Como en la trilogía liderada por George “Danny Ocean” Clooney – La gran estafa (2001), La nueva gran estafa (2004), Ahora son 13 (2007)– elenco no le falta a Ocean’s 8: Las estafadoras. Pero tal como indica su título, ahora las encargadas de llevar a cabo un nuevo golpe del siglo son todas mujeres. Signo de los tiempos. La industria del espectáculo suele ser rápida de reflejos y en pleno apogeo del protagonismo femenino en Hollywood la cuarta entrega de la serie Ocean es todo un gineceo. Lo que no quiere decir que Las estafadoras sea un film feminista, precisamente. En los minutos iniciales, lo primero que hace la protagonista, después de salir de la cárcel, es pasar por una lujosa casa de cosméticos y robarse todos los lápices labiales y perfumes que estén al alcance de su mano. Como para que quede claro cuáles son las prioridades de las chicas...
Pero ése, claro, no es el atraco del siglo, sino apenas una necesidad perentoria de Debbie Ocean (Sandra Bullock), hermana del recordado Danny, que aparentemente estaría muerto, algo de lo que ella misma duda. El robo, la estafa y el escamoteo, en su versión más lúdica y mágica, está en la sangre de la familia y los cinco años que Debbie pasó en prisión estuvo planeando cómo quedarse con un collar de diamantes de Cartier valuado en 150 millones de dólares. Aquí ya no estamos en los hoteles de Las Vegas, preferidos por la rama masculina, sino en la cena de gala del Museo Metropolitano de Nueva York, la más exclusiva de los Estados Unidos, y en la que de acuerdo a la idea que sigue teniendo Hollywood de la mujer se pueden lucir en pantalla todo tipo de joyas, vestidos y maquillajes, como si la película fuera una versión en movimiento de las revistas Vogue y Vanity Fair.
Para el atraco, Debbie arma el mejor equipo de los últimos cincuenta años, compuesto íntegramente por mujeres y que –de acuerdo también a la corrección política imperante– es multiétnico y respetuoso de las minorías, en tanto incluye a la morocha Rihanna como una súper rasta-hacker fumona y a la asia-americana Awkwafina como una punga de alta gama.
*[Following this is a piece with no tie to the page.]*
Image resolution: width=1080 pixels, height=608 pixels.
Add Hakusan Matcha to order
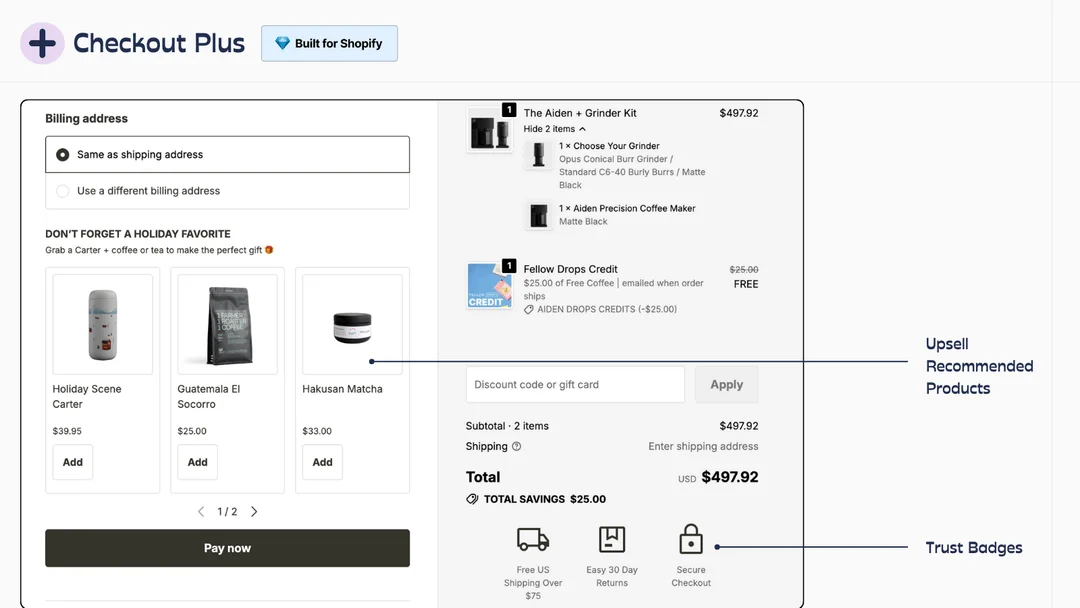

No se sabe muy bien cuál es la especialidad de Cate Blanchett, salvo darle las réplicas a Bullock, pero lo que resulta evidente es que entre ambas pareciera existir un tácito concurso de cirugías estéticas, al punto de que a veces parece imposible recordarlas tal como eran antes del botox.
Las más divertidas y zafadas son Anne Hathaway, como la estrella que deberá portar en su cuello la quincallería de Cartier, y su modista personal, Helena Bonham-Carter, que por su atuendo y actuación parece escapada de alguna película de su ex Tim Burton. Por lo demás, está todo lo que tiene que estar en una película de robos –la planificación, las dificultades, los disfraces, los gadgets– pero lo que se extraña, y mucho, es al director Steven Soderbergh, aquí simplemente productor ejecutivo. Su reemplazante, Gary Ross, sin duda está acostumbrado a manejar producciones de gran presupuesto, como la primera parte de Los juegos del hambre, pero tiene la mano pesada. Este tipo de películas, livianas como una pluma, requieren de todo aquello que a Soderbergh le sobra –ligereza, ritmo, swing– y que a la película de Ross le falta, como si se lo hubieran robado.